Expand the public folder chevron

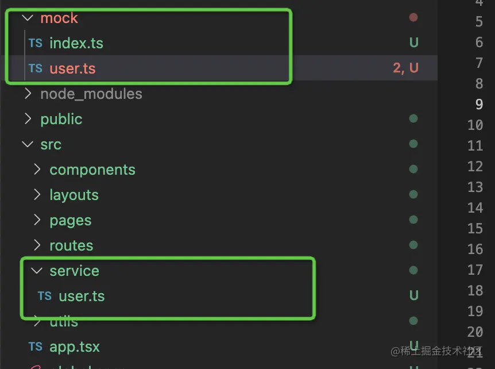tap(28, 119)
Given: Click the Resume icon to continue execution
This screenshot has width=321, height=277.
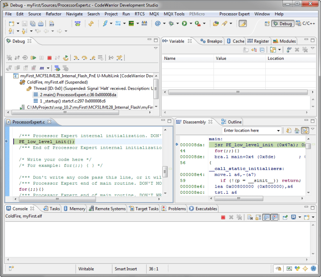Looking at the screenshot, I should (33, 58).
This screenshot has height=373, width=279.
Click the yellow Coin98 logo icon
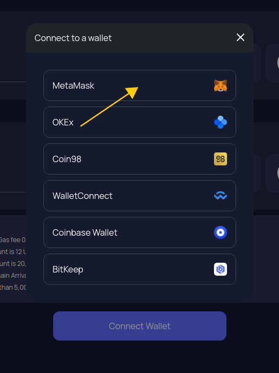(220, 159)
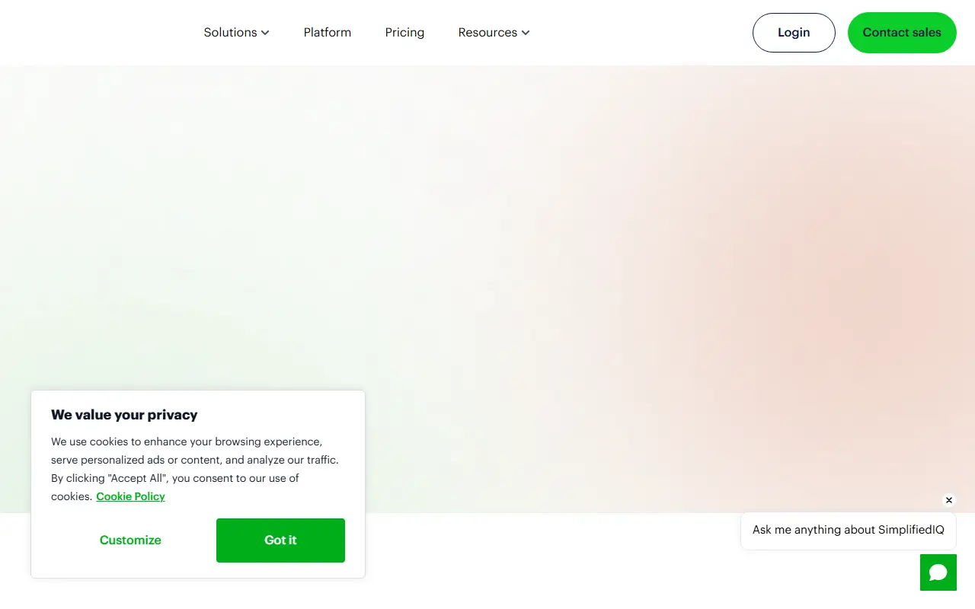This screenshot has width=975, height=609.
Task: Expand the Resources chevron arrow
Action: (526, 33)
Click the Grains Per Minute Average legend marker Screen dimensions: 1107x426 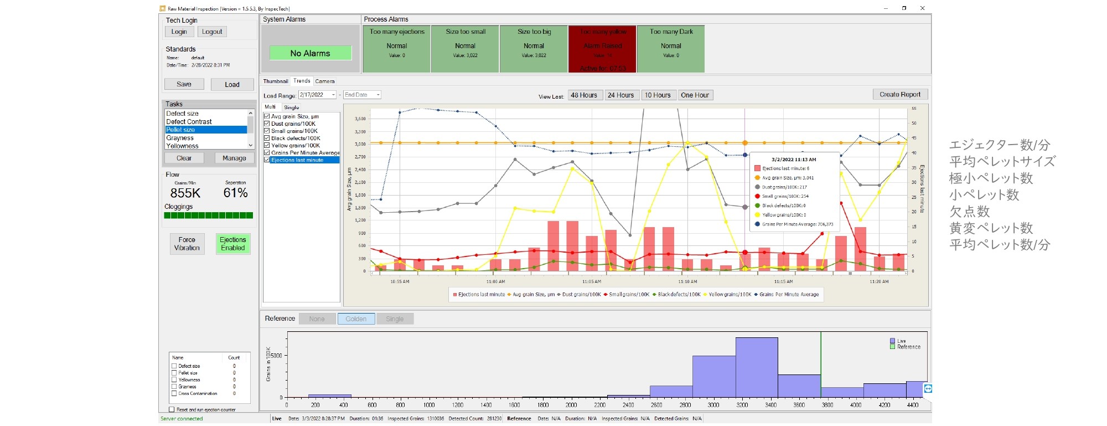pos(756,295)
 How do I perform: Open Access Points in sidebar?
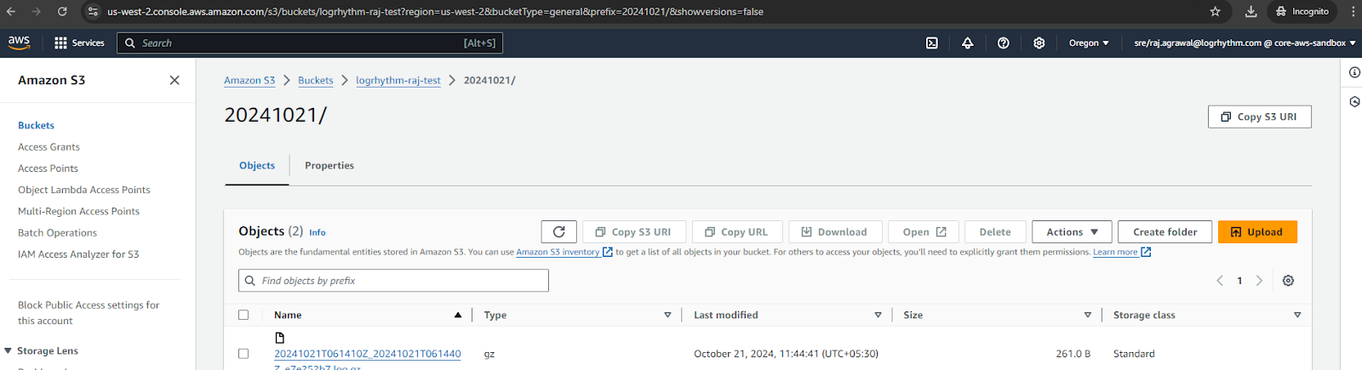coord(48,168)
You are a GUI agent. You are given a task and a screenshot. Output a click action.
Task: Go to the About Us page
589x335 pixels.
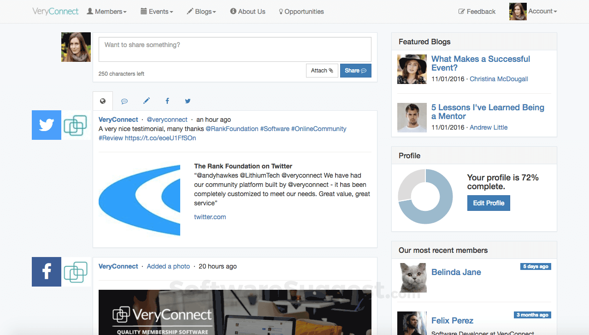(248, 12)
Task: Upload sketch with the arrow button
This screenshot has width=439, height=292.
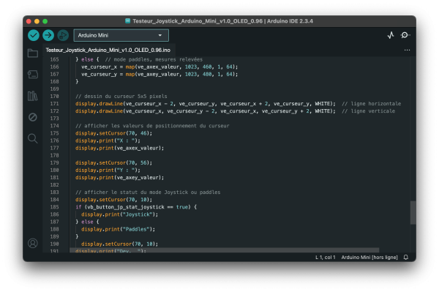Action: (48, 35)
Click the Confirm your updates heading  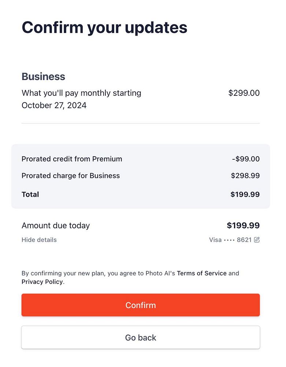(104, 28)
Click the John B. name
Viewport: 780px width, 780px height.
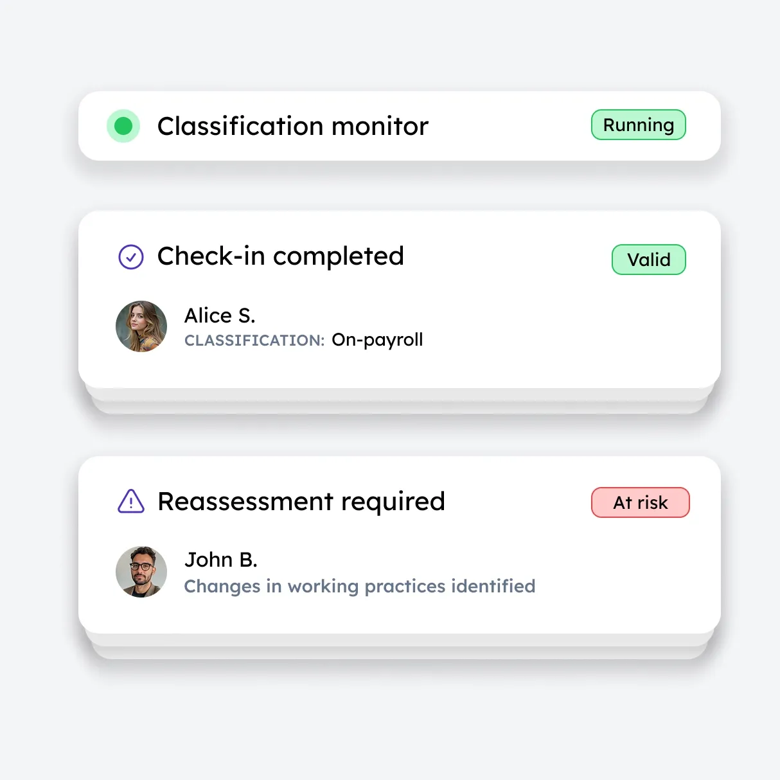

========

Pull out every line of the records above that contains the word "arrow". Case counts.

Task: Expand the Resources chevron arrow
Task: Upload sketch with the arrow button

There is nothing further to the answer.